# EXTRACT TO READ:
^^^^^^^^

I say to the noble Baroness, Lady Drake, that I described in my speech a process that, so far, no one has tried to appeal. If they do, there is a workaround, so in practice there will be no gap at all for people. The minimum guarantee for the pension credit standard will continue to be uprated, at least by earnings every year. I am in a position, I think, to confirm to noble Lords that the triple lock is in place through this Parliament, as has been said several times in the past.

On the question raised by the noble Baroness, Lady Drake, about credit decisions, the oversight affects all decisions on credits—which includes grandparents—made under the powers in the Pensions Act 2014 from 6 April 2016 to when the law is changed. The specific decisions affected relate to credits for spouses and civil partners of members of Her Majesty’s Forces, child benefit recipients, people caring for a child under 12, foster carers and people approaching pensionable age—and, as I mentioned, it includes grandparents. I am afraid that we do not have data on the numbers. There are around 400,000 eligible for carer’s credit and, in August, there were 10,900 recipients. There are 200,000 service spouses eligible and, since April, we have had 1,850 applicants.

The noble Lord, Lord McKenzie, enjoys reading newspaper articles on universal credit. I can confirm that there was a most imaginative use of the present tense in the Times—all references to spies are pretty historical by now. We have been working with GCHQ all the way through to make sure that universal credit is secure. It has monitored and is content with the system; that is something that has been of immense value to us as we have developed the system.

^^^^^^^^

# TASKS AND EXERCISES:
1. For the debate extract, decide whether each statement agrees with the text. Answer yes or no for each, and quote the deciding words exactly.
(a) The triple lock is confirmed to be in place through this Parliament.
(b) Since April, 10,900 service spouses have applied.
(c) The oversight affects credit decisions made from 6 April 2016.
2. Recast as a short list the debate extract's paragraph that begins "On the question raised by the noble Baroness, Lady Drake, about credit decisions", keeping its main facts.

# RECORDED INFORMATION:
^^^^^^^^

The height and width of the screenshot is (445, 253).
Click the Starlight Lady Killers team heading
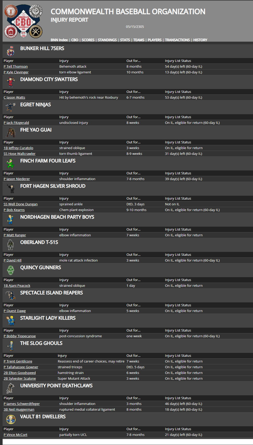[x=48, y=318]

^^^^^^^^

# FINAL ANSWERS:
1.
(a) Yes: "the triple lock is in place through this Parliament"
(b) No: "There are 200,000 service spouses eligible and, since April, we have had 1,850 applicants."
(c) Yes: "made under the powers in the Pensions Act 2014 from 6 April 2016 to when the law is changed"

2.
- The oversight affects all credit decisions made under the powers in the Pensions Act 2014 from 6 April 2016 until the law is changed.
- Affected credits: spouses and civil partners of members of Her Majesty's Forces, child benefit recipients, people caring for a child under 12, foster carers, people approaching pensionable age, and grandparents.
- There is no data on the numbers affected.
- Carer's credit: around 400,000 eligible, with 10,900 recipients in August.
- Service spouses: 200,000 eligible, with 1,850 applicants since April.